Women's groups debate pros and cons of sex trade

RED LIGHT INDUSTRY City councilors and women's groups are agreed there should be a clear policy on city prostitution

By Yu Sen-lun  /  STAFF REPORTER

With the recent re-discovery of illegal prostitutes working the streets of Taipei, women's groups are again discussing the entire concept of prostitution and asking the Taipei City Government to come up with a clear position on the sex industry.

Last Thursday, three Taipei City councilors from the DPP criticized the city government for being negligent in cracking down on the illegal sex trade. Presenting a video as evidence, councilors said illegal brothels were staging a comeback in the city's former red-light district. The councilors said earlier concerns that illegal prostitution might return to Taipei after Ma Ying-jeou took office now seem justified.

Some women's groups shared these concerns. For example, Shen Mei-chen (沈美真), a lawyer and an executive at the Women's Rescue Foundation (婦女救援基金會), said that many women's groups felt that the illegal sex industry had come back to some parts of the city.

Shen said the recent report by the three city councilors revealed that the police were not enforcing the law properly and that policy makers were not thinking things through deeply enough.

Shen said she is in favor of outlawing prostitution entirely, as former Taipei Mayor Chen Shui-bian (陳水扁) tried to do when he banned licensed prostitutes from city streets.

With a year left of a two-year grace period before licensed prostitutes are banned in Taipei, Shen said she is concerned that prostitutes would stay in the sex trade indefinitely if the government doesn't take a firm stand against such work.

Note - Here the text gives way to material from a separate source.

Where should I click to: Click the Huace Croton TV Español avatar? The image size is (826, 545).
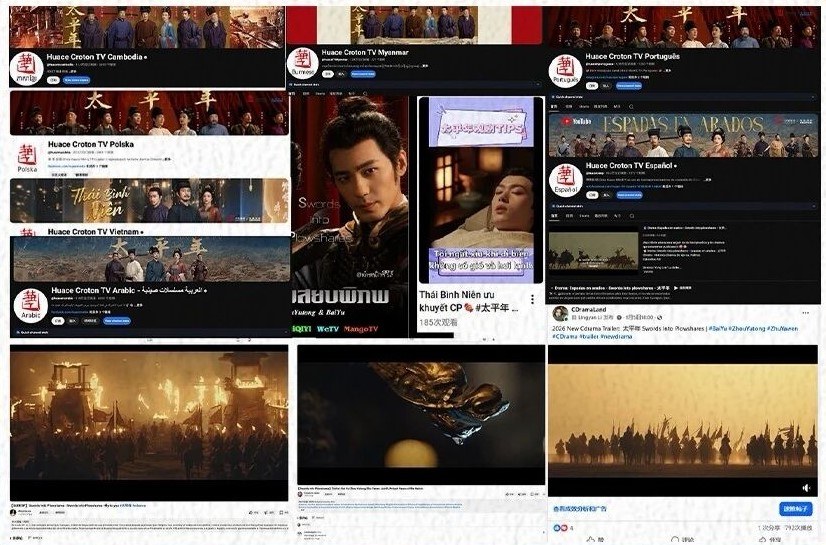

"The government should make its stand clear on banning prostitution," she said. "And it should consider prostitution issues as a major part of women's welfare; that is, it should actively guide licensed prostitutes in changing their profession."

To implement such a policy, Shen said the government should also amend existing laws on prostitution. She said that according to the Social Order Maintainance Law (社會秩序維護法), only prostitutes, and not customers, are subject to fines or jail terms when a bust is made.

A spokeswoman for the Collective of Sex Workers and Supporters (日日春關懷互助協會), a group which supports licensed prostitutes and promotes the legal working rights of women in the sex trade, said that the ineffectiveness of the police crackdown reflects problems with the way the government deals with the sex industry.

Last year the collective held an international seminar on the sex industry, with people from the Philippines and Australia participating.

The Taiwan Gender Sexuality Rights Association (台灣性別人 協會) also believes that the city should re-examine its policies on prostitution.

"Although we were happy to see Mayor Ma implement a two-year grace period for licensed prostitutes a year ago, we still don't know what his stand is on sex workers' working rights," said Wang Ping (王蘋), secretary general of the association.

Wang said that neither the city councilors nor the city government had looked very deeply into the situations of sex workers.

"We are aware that there has been exploitation and abuse by pimps and gangs, but what we should do is to provide aid to empower those who choose sex work for a living," Wang said.

Whether the government decides in the end to ban prostitution or to legalize it by regulating the red light district in Taipei, there should be an open policy debate, Wang said.